**Work task:** Everything in the listing must be repeated word for word.

--*--

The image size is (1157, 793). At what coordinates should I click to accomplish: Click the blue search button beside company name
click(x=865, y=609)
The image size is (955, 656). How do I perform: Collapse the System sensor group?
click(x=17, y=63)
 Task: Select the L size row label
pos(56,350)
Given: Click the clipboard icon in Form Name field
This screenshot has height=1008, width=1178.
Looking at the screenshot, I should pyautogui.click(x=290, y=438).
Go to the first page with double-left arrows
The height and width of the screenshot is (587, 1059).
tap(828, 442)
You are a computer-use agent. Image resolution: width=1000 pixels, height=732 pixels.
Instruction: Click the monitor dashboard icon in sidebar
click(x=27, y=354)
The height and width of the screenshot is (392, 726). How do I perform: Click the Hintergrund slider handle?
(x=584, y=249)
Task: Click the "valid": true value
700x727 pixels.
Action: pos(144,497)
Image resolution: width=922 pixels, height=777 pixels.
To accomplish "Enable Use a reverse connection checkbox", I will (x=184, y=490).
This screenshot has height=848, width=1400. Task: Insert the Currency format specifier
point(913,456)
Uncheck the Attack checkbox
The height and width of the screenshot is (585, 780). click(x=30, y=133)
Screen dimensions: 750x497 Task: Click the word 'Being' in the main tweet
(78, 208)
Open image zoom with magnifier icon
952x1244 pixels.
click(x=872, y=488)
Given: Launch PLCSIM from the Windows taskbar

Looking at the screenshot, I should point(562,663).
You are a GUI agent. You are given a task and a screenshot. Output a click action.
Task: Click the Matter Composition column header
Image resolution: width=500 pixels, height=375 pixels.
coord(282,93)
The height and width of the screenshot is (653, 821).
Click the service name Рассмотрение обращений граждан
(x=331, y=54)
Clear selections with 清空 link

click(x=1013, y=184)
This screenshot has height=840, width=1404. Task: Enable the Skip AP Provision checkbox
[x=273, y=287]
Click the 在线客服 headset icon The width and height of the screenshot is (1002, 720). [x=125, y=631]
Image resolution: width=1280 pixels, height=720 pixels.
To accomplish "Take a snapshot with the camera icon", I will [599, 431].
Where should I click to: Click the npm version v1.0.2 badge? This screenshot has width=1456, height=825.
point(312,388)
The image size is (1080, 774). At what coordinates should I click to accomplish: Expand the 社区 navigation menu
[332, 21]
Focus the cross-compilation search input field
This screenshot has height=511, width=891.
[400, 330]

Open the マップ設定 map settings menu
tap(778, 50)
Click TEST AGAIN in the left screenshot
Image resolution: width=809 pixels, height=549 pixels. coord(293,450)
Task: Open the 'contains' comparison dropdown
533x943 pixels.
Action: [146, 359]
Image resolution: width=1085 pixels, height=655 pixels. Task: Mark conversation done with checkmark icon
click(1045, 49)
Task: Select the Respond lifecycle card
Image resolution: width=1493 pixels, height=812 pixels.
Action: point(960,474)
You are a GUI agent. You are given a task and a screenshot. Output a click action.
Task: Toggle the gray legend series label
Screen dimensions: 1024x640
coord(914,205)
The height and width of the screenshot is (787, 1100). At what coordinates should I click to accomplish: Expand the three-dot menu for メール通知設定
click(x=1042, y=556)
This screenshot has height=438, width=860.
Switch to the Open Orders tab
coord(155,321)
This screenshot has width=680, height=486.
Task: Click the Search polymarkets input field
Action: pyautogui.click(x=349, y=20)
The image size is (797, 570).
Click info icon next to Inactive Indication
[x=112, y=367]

--*--

**Output for this exercise:**
The image size is (1157, 793). At what coordinates should I click to accomplish: Click the blue search button beside company name
click(x=865, y=609)
The image size is (955, 656). How do I perform: Collapse the System sensor group?
click(x=17, y=63)
 Task: Select the L size row label
pos(56,350)
Given: Click the clipboard icon in Form Name field
This screenshot has height=1008, width=1178.
Looking at the screenshot, I should pyautogui.click(x=290, y=438).
Go to the first page with double-left arrows
The height and width of the screenshot is (587, 1059).
tap(828, 442)
You are a computer-use agent. Image resolution: width=1000 pixels, height=732 pixels.
Instruction: Click the monitor dashboard icon in sidebar
click(x=27, y=354)
The height and width of the screenshot is (392, 726). How do I perform: Click the Hintergrund slider handle?
(x=584, y=249)
Task: Click the "valid": true value
700x727 pixels.
Action: pos(144,497)
Image resolution: width=922 pixels, height=777 pixels.
To accomplish "Enable Use a reverse connection checkbox", I will (x=184, y=490).
This screenshot has height=848, width=1400. Task: Insert the Currency format specifier
point(913,456)
Uncheck the Attack checkbox
The height and width of the screenshot is (585, 780). click(x=30, y=133)
Screen dimensions: 750x497 Task: Click the word 'Being' in the main tweet
(78, 208)
Open image zoom with magnifier icon
952x1244 pixels.
click(x=872, y=488)
Given: Launch PLCSIM from the Windows taskbar

Looking at the screenshot, I should point(562,663).
You are a GUI agent. You are given a task and a screenshot. Output a click action.
Task: Click the Matter Composition column header
Image resolution: width=500 pixels, height=375 pixels.
coord(282,93)
The height and width of the screenshot is (653, 821).
Click the service name Рассмотрение обращений граждан
(x=331, y=54)
Clear selections with 清空 link

click(x=1013, y=184)
This screenshot has height=840, width=1404. Task: Enable the Skip AP Provision checkbox
[x=273, y=287]
Click the 在线客服 headset icon The width and height of the screenshot is (1002, 720). [x=125, y=631]
Image resolution: width=1280 pixels, height=720 pixels.
To accomplish "Take a snapshot with the camera icon", I will [599, 431].
Where should I click to: Click the npm version v1.0.2 badge? This screenshot has width=1456, height=825.
point(312,388)
The image size is (1080, 774). At what coordinates should I click to accomplish: Expand the 社区 navigation menu
[332, 21]
Focus the cross-compilation search input field
This screenshot has height=511, width=891.
[400, 330]

Open the マップ設定 map settings menu
tap(778, 50)
Click TEST AGAIN in the left screenshot
Image resolution: width=809 pixels, height=549 pixels. coord(293,450)
Task: Open the 'contains' comparison dropdown
533x943 pixels.
Action: [146, 359]
Image resolution: width=1085 pixels, height=655 pixels. Task: Mark conversation done with checkmark icon
click(1045, 49)
Task: Select the Respond lifecycle card
Image resolution: width=1493 pixels, height=812 pixels.
Action: point(960,474)
You are a GUI agent. You are given a task and a screenshot. Output a click action.
Task: Toggle the gray legend series label
Screen dimensions: 1024x640
coord(914,205)
The height and width of the screenshot is (787, 1100). At what coordinates should I click to accomplish: Expand the three-dot menu for メール通知設定
click(x=1042, y=556)
This screenshot has height=438, width=860.
Switch to the Open Orders tab
coord(155,321)
This screenshot has width=680, height=486.
Task: Click the Search polymarkets input field
Action: pyautogui.click(x=349, y=20)
The image size is (797, 570).
Click info icon next to Inactive Indication
[x=112, y=367]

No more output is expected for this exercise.